Patroli diawali dengan menyisir area dalam dan lingkar SLG yang kerap menjadi pusat keramaian warga pada malam hari. Petugas kemudian bergerak menyusuri Jalan Soekarno-Hatta, mulai dari kawasan Katang hingga ke wilayah perbatasan Kota Kediri, untuk memantau sejumlah titik yang biasa dijadikan tempat berkumpulnya kelompok pemuda.
Kapolsek Ngasem, Iptu Bambang Supaku, menjelaskan bahwa operasi ini bertujuan utama untuk menekan potensi kriminalitas, khususnya peredaran minuman keras (miras) maupun narkoba di pusat-pusat keramaian.
“Kami melakukan langkah antisipasi di sekitar Simpang Lima Gumul karena lokasinya padat pengunjung dan pedagang kaki lima. Jika ditemukan adanya aktivitas pesta miras, langsung kami data dan amankan untuk dimintai keterangan lebih lanjut,” ujar Bambang.

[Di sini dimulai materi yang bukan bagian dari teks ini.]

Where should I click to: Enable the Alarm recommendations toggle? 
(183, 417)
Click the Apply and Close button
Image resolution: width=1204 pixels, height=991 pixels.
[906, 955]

Kendati demikian, dalam patroli kali ini petugas tidak menemukan adanya aktivitas penyalahgunaan miras maupun narkoba. Situasi di lapangan terpantau aman dan kondusif, di mana para pengunjung yang didominasi anak muda hanya terlihat berkumpul sembari menikmati kopi dan makanan ringan.
Namun, dalam penyisiran di beberapa warung angkringan sekitar kawasan SLG, petugas menaruh perhatian khusus pada etika berpakaian para pekerja. Pasalnya, ditemukan sejumlah penjaga angkringan yang mengenakan pakaian cukup terbuka saat melayani para pembeli.
Menyikapi hal tersebut, pihak kepolisian langsung memberikan teguran simpatik serta imbauan kepada para pedagang agar tetap menjaga norma kesopanan dan etika saat berjualan. Langkah preventif ini dinilai penting untuk mencegah munculnya potensi tindakan kriminal atau penyimpangan sosial di kawasan tersebut.
“Sudah kami berikan imbauan agar berpakaian yang sopan dan tidak memicu hal-hal negatif. Mengingat rata-rata pembelinya adalah anak muda, jangan sampai kondisi tersebut memicu terjadinya gesekan atau tindakan yang akhirnya mengarah pada pelanggaran hukum,” tegas Bambang.